───── Supplied data

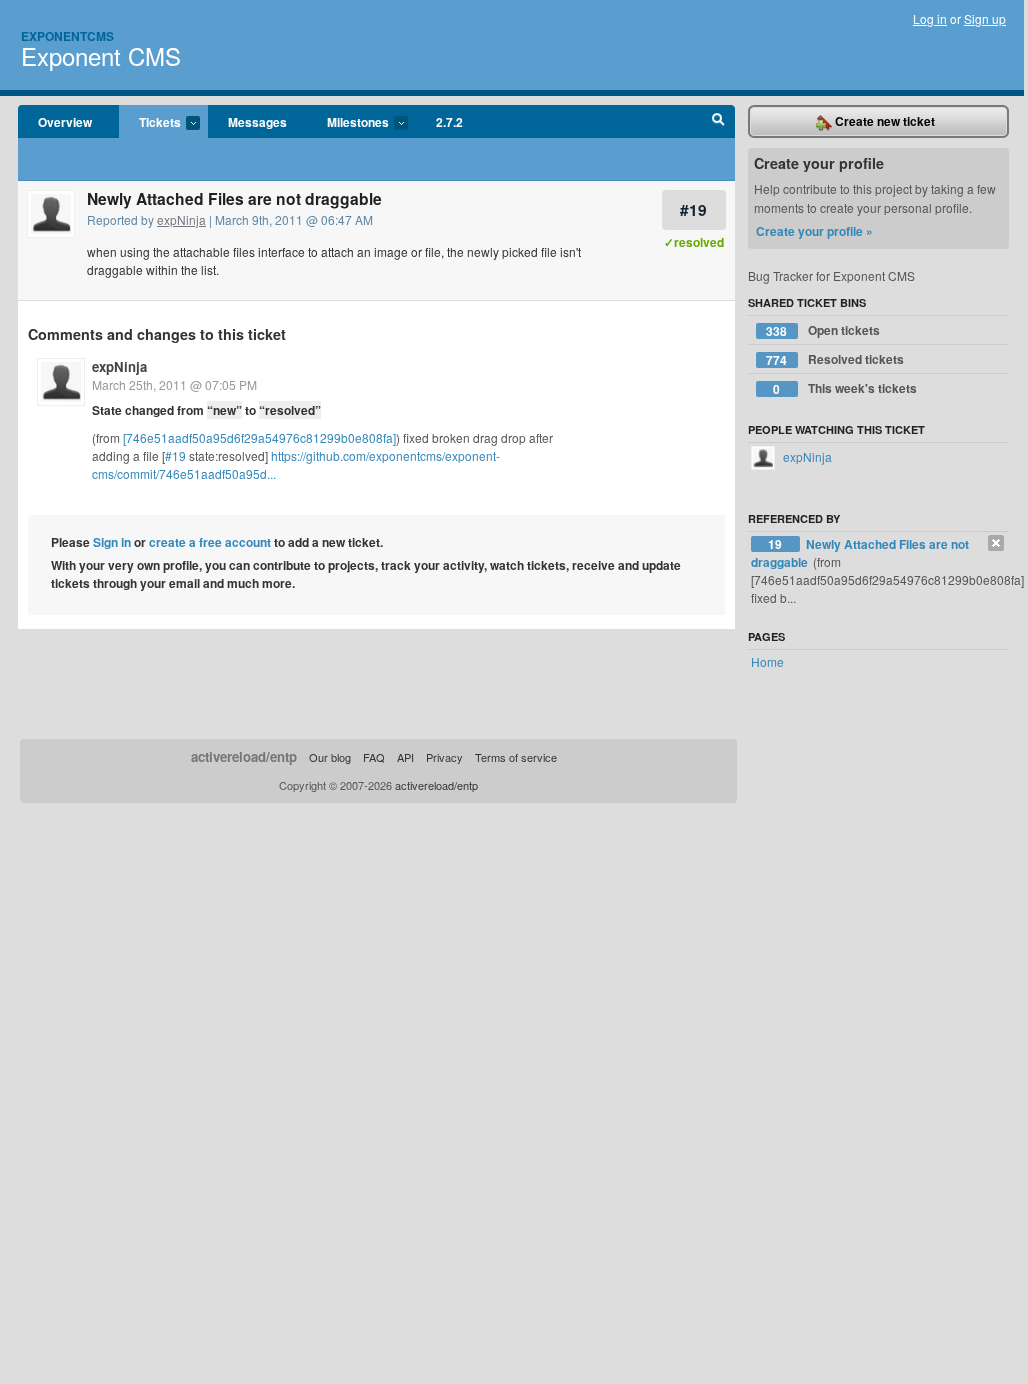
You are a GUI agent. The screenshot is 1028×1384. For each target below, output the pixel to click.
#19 (693, 209)
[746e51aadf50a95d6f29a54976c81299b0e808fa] (259, 437)
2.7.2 (449, 122)
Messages (257, 122)
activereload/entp (244, 756)
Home (767, 661)
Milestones (348, 123)
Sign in (112, 542)
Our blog (330, 757)
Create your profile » (814, 231)
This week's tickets (845, 388)
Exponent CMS (101, 55)
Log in (930, 18)
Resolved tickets (835, 359)
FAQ (374, 757)
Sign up (985, 18)
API (405, 757)
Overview (65, 122)
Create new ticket (883, 121)
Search (718, 122)
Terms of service (516, 757)
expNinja (181, 219)
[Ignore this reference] (996, 543)
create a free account (210, 542)
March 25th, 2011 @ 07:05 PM (174, 384)
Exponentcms (67, 36)
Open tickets (823, 330)
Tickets (150, 123)
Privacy (444, 757)
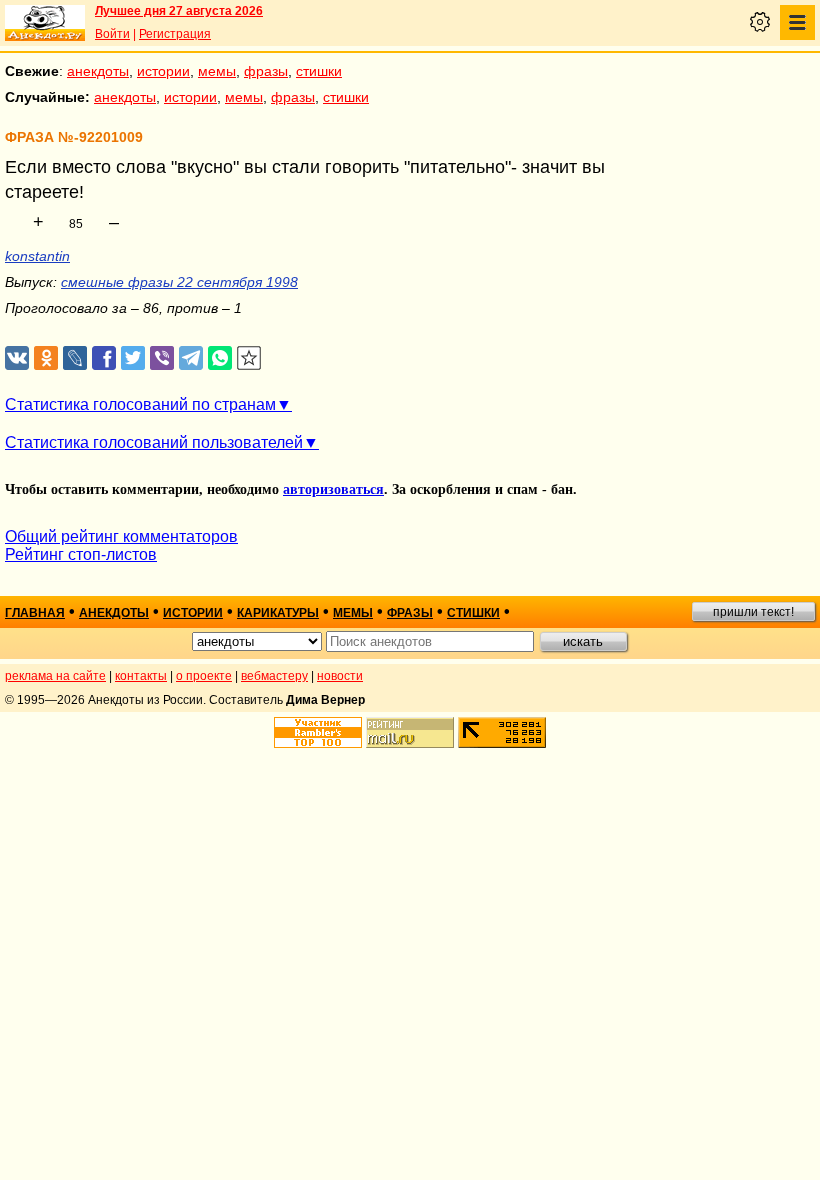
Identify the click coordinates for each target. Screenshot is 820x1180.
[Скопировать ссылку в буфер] (249, 358)
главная (35, 613)
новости (340, 676)
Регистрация (175, 34)
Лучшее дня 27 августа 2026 (179, 11)
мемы (217, 71)
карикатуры (278, 613)
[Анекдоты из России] (45, 23)
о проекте (204, 676)
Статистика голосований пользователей (154, 442)
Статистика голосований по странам (140, 404)
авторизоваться (333, 489)
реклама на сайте (55, 676)
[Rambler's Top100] (318, 732)
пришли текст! (753, 612)
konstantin (37, 256)
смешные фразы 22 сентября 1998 (179, 282)
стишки (319, 71)
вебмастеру (274, 676)
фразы (266, 71)
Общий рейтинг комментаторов (121, 536)
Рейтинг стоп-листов (81, 554)
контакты (141, 676)
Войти (112, 34)
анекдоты (98, 71)
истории (163, 71)
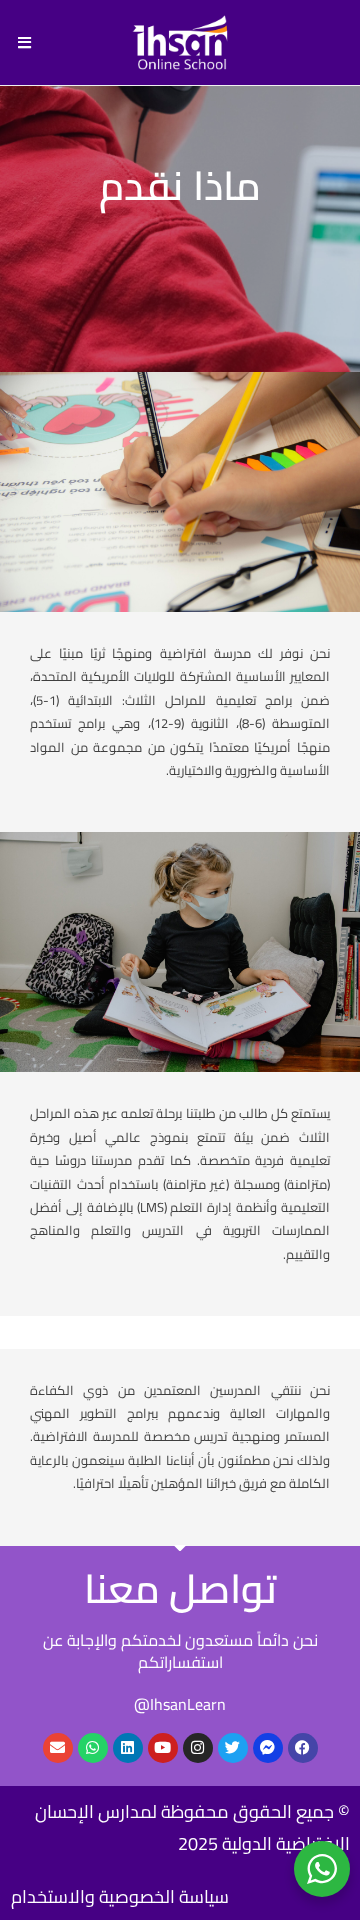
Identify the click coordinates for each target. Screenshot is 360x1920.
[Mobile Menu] (25, 42)
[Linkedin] (128, 1748)
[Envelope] (58, 1748)
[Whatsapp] (93, 1748)
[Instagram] (198, 1748)
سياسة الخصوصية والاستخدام (120, 1896)
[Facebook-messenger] (268, 1748)
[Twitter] (233, 1748)
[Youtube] (163, 1748)
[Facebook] (303, 1748)
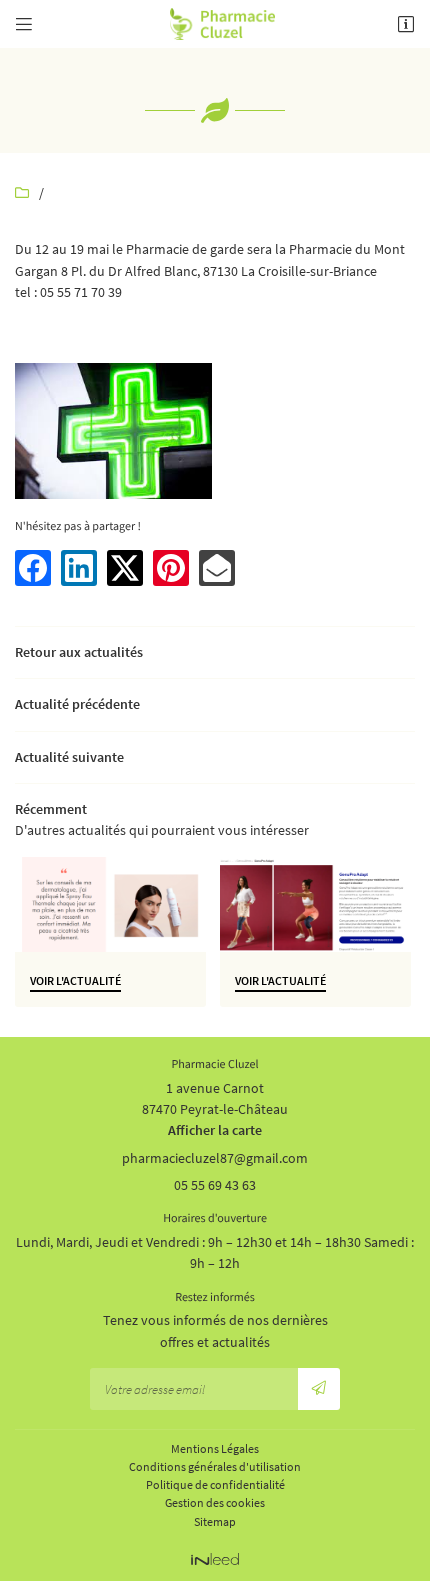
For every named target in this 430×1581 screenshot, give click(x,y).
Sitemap (215, 1521)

──────────

■ Work item:
Every line from the one with "Overview (65, 122)" through the one with "мемы (217, 71)" is to be reproduced exactly as written above, and the pictures are to be dropped.

■ Exercise result:
Overview (65, 122)
Create new ticket (883, 121)
Search (718, 122)
Terms of service (516, 757)
expNinja (181, 219)
[Ignore this reference] (996, 543)
create a free account (210, 542)
March 25th, 2011 @ 07:05 PM (174, 384)
Exponentcms (67, 36)
Open tickets (823, 330)
Tickets (150, 123)
Privacy (444, 757)
Identify the click coordinates for each target. Screenshot is 820x1180.
[Скопировать ссылку в буфер] (249, 358)
главная (35, 613)
новости (340, 676)
Регистрация (175, 34)
Лучшее дня 27 августа 2026 (179, 11)
мемы (217, 71)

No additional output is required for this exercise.